The problem: Using the entries below, write out the line with "Hai Sun(孙海) (632, 410)", the line with "Corsi e Formazione (1233, 213)", and every line in between, exactly as each is written.

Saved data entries
•••

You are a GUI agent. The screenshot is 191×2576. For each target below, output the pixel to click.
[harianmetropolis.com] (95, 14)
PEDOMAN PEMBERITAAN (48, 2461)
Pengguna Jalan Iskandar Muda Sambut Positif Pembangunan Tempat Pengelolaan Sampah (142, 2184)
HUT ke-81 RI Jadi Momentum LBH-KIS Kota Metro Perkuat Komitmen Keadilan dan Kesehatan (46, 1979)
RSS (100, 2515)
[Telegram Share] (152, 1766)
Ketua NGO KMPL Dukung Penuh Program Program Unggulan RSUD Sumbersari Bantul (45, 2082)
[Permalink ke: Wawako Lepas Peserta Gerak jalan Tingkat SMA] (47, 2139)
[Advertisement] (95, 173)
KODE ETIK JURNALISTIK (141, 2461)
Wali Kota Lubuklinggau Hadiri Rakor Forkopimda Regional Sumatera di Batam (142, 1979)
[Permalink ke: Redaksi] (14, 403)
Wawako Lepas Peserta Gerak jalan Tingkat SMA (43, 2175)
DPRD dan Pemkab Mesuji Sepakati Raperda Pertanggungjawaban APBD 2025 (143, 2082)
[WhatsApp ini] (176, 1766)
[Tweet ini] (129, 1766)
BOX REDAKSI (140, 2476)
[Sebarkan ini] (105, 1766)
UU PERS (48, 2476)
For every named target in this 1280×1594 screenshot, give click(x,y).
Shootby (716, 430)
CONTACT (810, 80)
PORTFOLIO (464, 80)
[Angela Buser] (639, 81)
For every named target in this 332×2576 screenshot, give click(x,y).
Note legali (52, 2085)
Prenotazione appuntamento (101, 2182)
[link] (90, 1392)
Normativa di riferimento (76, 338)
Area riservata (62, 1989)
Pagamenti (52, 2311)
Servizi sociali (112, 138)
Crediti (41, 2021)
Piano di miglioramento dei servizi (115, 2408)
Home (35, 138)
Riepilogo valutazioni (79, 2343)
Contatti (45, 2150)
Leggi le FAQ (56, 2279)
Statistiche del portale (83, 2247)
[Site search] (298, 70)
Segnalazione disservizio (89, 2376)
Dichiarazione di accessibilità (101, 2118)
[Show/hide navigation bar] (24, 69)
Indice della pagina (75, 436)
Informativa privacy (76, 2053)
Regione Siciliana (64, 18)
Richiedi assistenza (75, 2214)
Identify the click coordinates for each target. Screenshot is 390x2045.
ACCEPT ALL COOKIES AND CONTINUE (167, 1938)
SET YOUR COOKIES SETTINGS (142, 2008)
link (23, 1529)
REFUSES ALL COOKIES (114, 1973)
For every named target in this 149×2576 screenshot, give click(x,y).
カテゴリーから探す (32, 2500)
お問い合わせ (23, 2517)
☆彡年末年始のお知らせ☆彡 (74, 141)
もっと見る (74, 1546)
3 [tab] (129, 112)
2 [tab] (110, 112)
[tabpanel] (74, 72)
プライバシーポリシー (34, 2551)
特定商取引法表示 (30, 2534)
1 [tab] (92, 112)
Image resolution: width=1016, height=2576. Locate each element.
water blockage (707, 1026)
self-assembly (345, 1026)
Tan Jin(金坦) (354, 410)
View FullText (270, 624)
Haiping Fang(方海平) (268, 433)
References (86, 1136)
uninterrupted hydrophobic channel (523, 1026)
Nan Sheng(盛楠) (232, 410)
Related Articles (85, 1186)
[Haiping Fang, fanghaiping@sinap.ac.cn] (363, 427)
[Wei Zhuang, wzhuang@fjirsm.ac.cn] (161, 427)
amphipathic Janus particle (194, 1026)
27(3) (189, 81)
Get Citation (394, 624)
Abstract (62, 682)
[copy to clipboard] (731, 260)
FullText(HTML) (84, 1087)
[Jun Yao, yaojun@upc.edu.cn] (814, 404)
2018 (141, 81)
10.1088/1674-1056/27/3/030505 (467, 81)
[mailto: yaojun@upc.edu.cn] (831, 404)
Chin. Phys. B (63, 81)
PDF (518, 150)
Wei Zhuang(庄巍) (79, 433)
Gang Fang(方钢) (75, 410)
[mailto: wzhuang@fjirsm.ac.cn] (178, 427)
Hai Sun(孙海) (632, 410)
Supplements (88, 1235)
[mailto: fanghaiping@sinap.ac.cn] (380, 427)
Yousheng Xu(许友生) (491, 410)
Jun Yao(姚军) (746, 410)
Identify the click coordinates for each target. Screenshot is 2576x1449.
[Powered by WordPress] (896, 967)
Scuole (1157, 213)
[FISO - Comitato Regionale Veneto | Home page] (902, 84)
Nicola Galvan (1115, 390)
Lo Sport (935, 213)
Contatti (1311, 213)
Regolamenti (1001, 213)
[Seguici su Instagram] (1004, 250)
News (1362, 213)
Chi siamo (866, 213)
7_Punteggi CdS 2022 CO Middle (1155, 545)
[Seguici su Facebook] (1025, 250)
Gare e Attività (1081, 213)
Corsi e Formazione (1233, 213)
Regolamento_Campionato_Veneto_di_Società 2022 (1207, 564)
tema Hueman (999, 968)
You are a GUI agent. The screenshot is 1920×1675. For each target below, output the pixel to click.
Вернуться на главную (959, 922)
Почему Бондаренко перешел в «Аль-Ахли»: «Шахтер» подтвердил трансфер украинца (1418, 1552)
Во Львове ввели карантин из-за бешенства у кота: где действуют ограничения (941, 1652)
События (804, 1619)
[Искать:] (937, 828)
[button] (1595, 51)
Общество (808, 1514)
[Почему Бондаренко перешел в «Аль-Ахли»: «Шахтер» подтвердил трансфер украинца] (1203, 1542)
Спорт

•••

Exercise solution:
Hai Sun(孙海) (632, 410)
Supplements (88, 1235)
[mailto: fanghaiping@sinap.ac.cn] (380, 427)
Yousheng Xu(许友生) (491, 410)
Jun Yao(姚军) (746, 410)
Identify the click coordinates for each target. Screenshot is 2576x1449.
[Powered by WordPress] (896, 967)
Scuole (1157, 213)
[FISO - Comitato Regionale Veneto | Home page] (902, 84)
Nicola Galvan (1115, 390)
Lo Sport (935, 213)
Contatti (1311, 213)
Regolamenti (1001, 213)
[Seguici su Instagram] (1004, 250)
News (1362, 213)
Chi siamo (866, 213)
7_Punteggi CdS 2022 CO Middle (1155, 545)
[Seguici su Facebook] (1025, 250)
Gare e Attività (1081, 213)
Corsi e Formazione (1233, 213)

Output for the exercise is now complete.